HAIL and FAREWELL to the Japanese citizen Jiroemon Kimura – the oldest male (with documentation) ever to have lived – who has died at the age of 116. With his death, there are only nine people (all female) still alive who were born before 1900.
SEPARATED at BIRTH – two cable news personalities: CNN’s Deb Ferrick and Dana Perino of Fox (also, former GWB press secretary).
GLAD to see this article by the American prospect writer Harold Meyerson – noting that labor issues in New Haven, Connecticut have united the normally separate town and gown communities.
THE OTHER NIGHT yours truly hosted the Top Comments diary with a look at the unknown Motown back-up singers known as The Andantes – and how a new museum exhibit is hoping to correct this.
FRIDAY’s CHILD #2 is Gato the Cat – another kitteh rescued from a house fire and given oxygen by firefighters to relieve smoke inhalation.

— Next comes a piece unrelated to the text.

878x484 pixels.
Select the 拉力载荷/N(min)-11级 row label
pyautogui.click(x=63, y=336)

….. and finally, for a song of the week ………………………………….. someone who I noted in a previous look at the Hammond B-3 organ (as being one of its most noted performers) is Steve Winwood – who has had at least three phases in his nearly 50-year career: youthful R&B shouter/session player, then blues/rock bandleader and more pop-oriented song stylist. Blessed with a naturally soulful voice as a teenager, and also as a pretty fair guitarist as well: he has managed to stay at the forefront of the music scene his entire career, which seems far from over.

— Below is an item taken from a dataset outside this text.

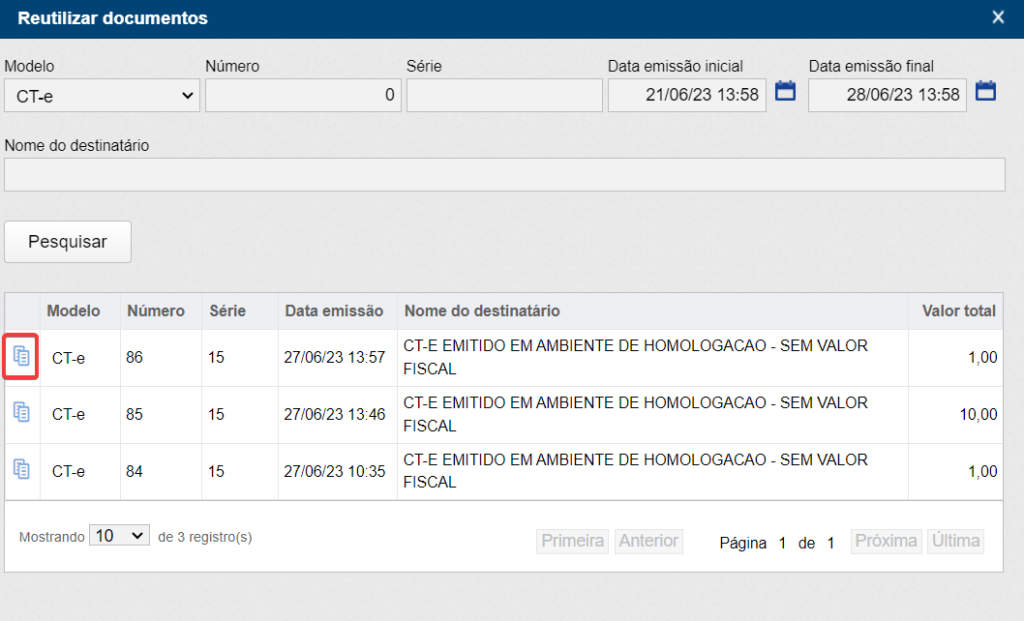Jump to the Última page
The width and height of the screenshot is (1024, 621).
(x=956, y=541)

Born in Birmingham, England in 1948, he played in a band with his older brother Mervyn (“Muff”) as well as their saxophonist father(!) Lawrence in the Ron Atkinson Band when Steve was at the ripe old age of … eight. Eventually Muff founded his own jazz band in the early 1960’s which Steve joined. But the two brothers – in much the same way other British musicians of the time did – stared substituting more R&B and blues numbers for the Dixieland jazz, and this eventually led to their joining a Welsh-born guitarist in his Spencer Davis Group R&B quartet in 1963. Steve was also (as a teenager) becoming a noted session player, and helped back American blues artists in their early UK touring days (when they would arrive by themselves, unable to afford to bring over their own bands, relying on local musicians who knew their music to be their sidemen).

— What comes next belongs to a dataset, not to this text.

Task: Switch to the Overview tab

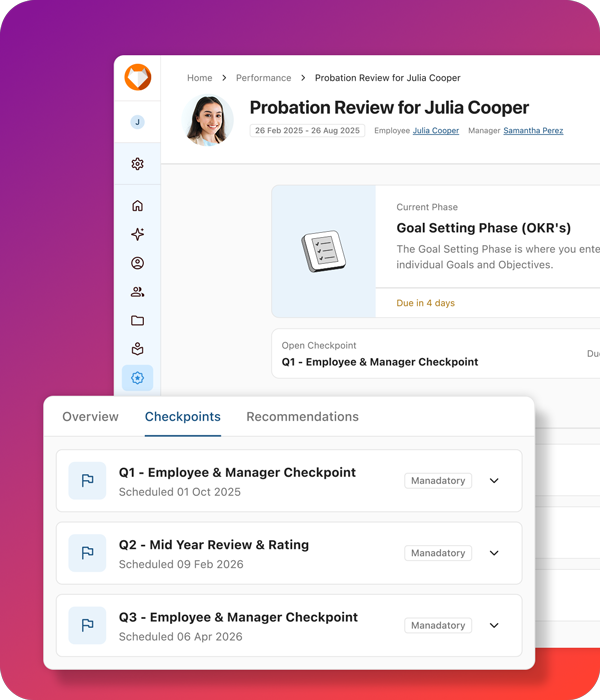Action: pos(90,417)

The band enjoyed some immediate success with songs such as Keep On Running plus I’m A Man and Gimme Some Lovin’ – with its memorable Hammond B-3 intro. More than one wag at the time wondered why it was not called the “Steve Winwood Group” … as he was only writing and singing much of the band’s material.
The band split when Steve left in 1967 to form his own band (wishing to partake of the changing music scene, again) and his brother Muff went on to be a record producer of note. In 2006, Spencer Davis reformed his band (now based in California).
Steve wanted a band with more blues/jazz influences and that could stretch out more – and this he found with the band Traffic – along with guitarist Dave Mason, saxophonist/flutist Chris Wood (referred to in the press as a “semi-jazz reed man”) and drummer Jim Capaldi (each of whom had performed, incidentally, on “Gimme Some Lovin”).
They soon became part of the British Invasion’s “second wave” along with bands such as Deep Purple, Cream and Led Zeppelin and had hits with Dear Mr. Fantasy and “Paper Sun”. However, creative differences began to emerge (especially with the more pop-oriented Mason) and the band came to an end in 1969.
Winwood had always enjoyed Eric Clapton’s company, and the two – now free – joined forces. However, when drummer Ginger Baker wanted in the band very much, the press began to refer to the newly-formed Blind Faith as a “Cream II” supergroup – which the very sensitive Clapton (approaching a major heroin problem) began to worry would harm the band. They played a June, 1969 free concert before 100,000 at London’s Hyde Park – released as a DVD years later in 2006 – but crash-landed soon afterwards.
Winwood joined for a time in Ginger Baker’s Air Force but left after a short time.
Winwood began to record in 1970 what he at first saw as a solo album. However, so many former bandmates pitched in that John Barleycorn Must Die became, instead, a Traffic reunion: with the band re-forming afterwards. They followed-up with several popular recordings, including its best-seller in America – The Low Spark of High Heeled Boys – and I had a chance to see them in 1973. But the band was, once again, running-on-empty in the studio and they split again a year later.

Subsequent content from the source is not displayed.